If you don’t have a brand, you don’t truly have a purpose

If your product is good enough, you don't need branding, right? Wrong

It’s easier than you’d think to get into an argument with Tom Peters. You just have to follow him on Twitter and bring up the word “branding.” That appears to be all it takes to send the author of the influential management bestseller In Search of Excellence into paroxysms. In one such exchange (OK, it was with me), he dismissed branding as “self-aggrandizing BS” and the application of “patina [to] mediocre work.” Notwithstanding his vehemence, it’s not entirely surprising that a McKinsey-whelped management consultant would be so product-focused. More concerning was the Greek chorus of support. It apparently remains fashionable to believe that if what you’re selling is good enough, it doesn’t need branding at all.

There is an obvious illogic to this dichotomy, of course. The history of marketing is equally well-stocked with stories of excellent products that failed and lousy products that were excellently branded and succeeded despite themselves. But treating brand-versus-product as a zero-sum game is surely the first step toward catastrophe.

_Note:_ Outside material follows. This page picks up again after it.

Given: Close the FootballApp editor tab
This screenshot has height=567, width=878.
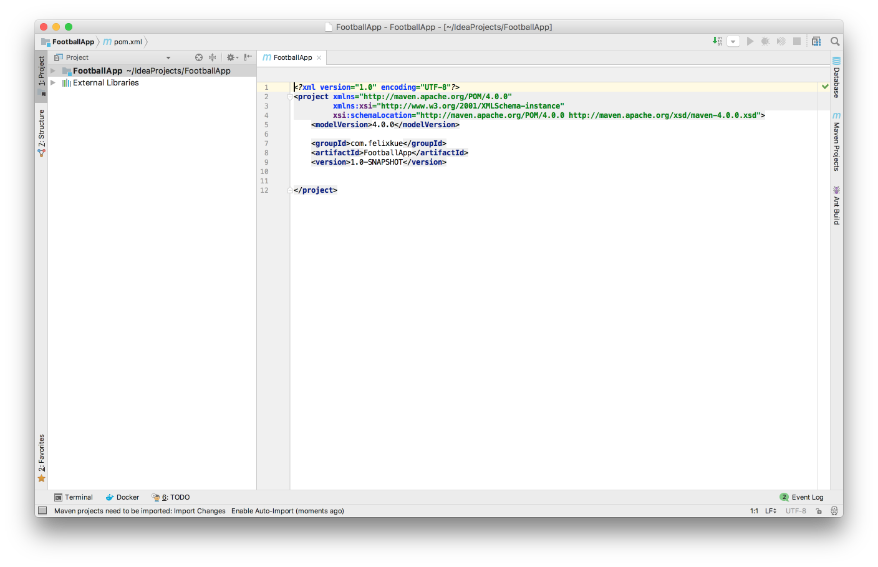Looking at the screenshot, I should point(319,58).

Ironically, it was just that kind of thinking that spawned the Cult of the Product in the first place, following the orgy of winsomely branded vapourware that fuelled 2000’s tech meltdown. Like all backlashes, this one replaced one kind of irrational extremism with another, and a timeless truth—that making something great and claiming it as yours are two sides of the same marketing coin—was the casualty.

There is hardly a more toxic meme in modern business than Robert Stephens’ quip that “marketing is a tax you pay for being unremarkable.” Attributed to the founder of Geek Squad, now a pundit at large, this quote remains a favourite of conference keynotes, reliably getting corporate apparatchiks to pump their fists as if they were at a Rush concert. After all, products are concrete, comprehensible and quantifiable. Business is about solving customers’ problems. Surely branding simply muddies the water.

That, to be generous, would depend on your definition of branding. It would be easy to blame its faddish underestimation on, say, Steve Jobs or any other titan of the new economy for setting an example few corporate leaders could ever hope to follow. Beyond making grudging investments in their logos, those guys seemed to have dented their universes with barely a thought for branding. If the word to you means colours and fonts and messaging, then it’s true, they hardly had to try. And if you invent the iPhone, maybe you won’t have to either.

But that sells them, and branding, desperately short. Most of those companies, most of the consumer marketers Peters observed all those years ago and, indeed, most of the marketers we admire were, in effect, brands before they were products. From Henry Ford’s plan to build cars his own employees could afford to Google’s ambition to “organize the world’s information and make it universally accessible and useful,” the brilliance of a great product has always begun—not ended—with a clear declaration of purpose. Purpose has always made people care enough to make great products, and purpose has always made customers trust those products more. Purpose is the source code for all branding, and you can’t be excellent without it. All you can be is a commodity.

In fact, it’s hard to see contempt for branding as anything other than arrogance or an allergy to accountability. If you’re a marketer, neither will do much for your value proposition. What consumers seem to understand even better than some of us in the business is that putting your name on a product says you’re proud of it and you hope they like it. There is no doubt that letting them down is a fatal mistake, but if it happens, it’s the product that’s to blame, not the label you put on it.

It’s probably reasonable to view consultants with suspicion these days. But don’t look at branding that way. If you don’t have a brand, you don’t have a purpose. And I can’t think of a more surefire formula for being unremarkable than that.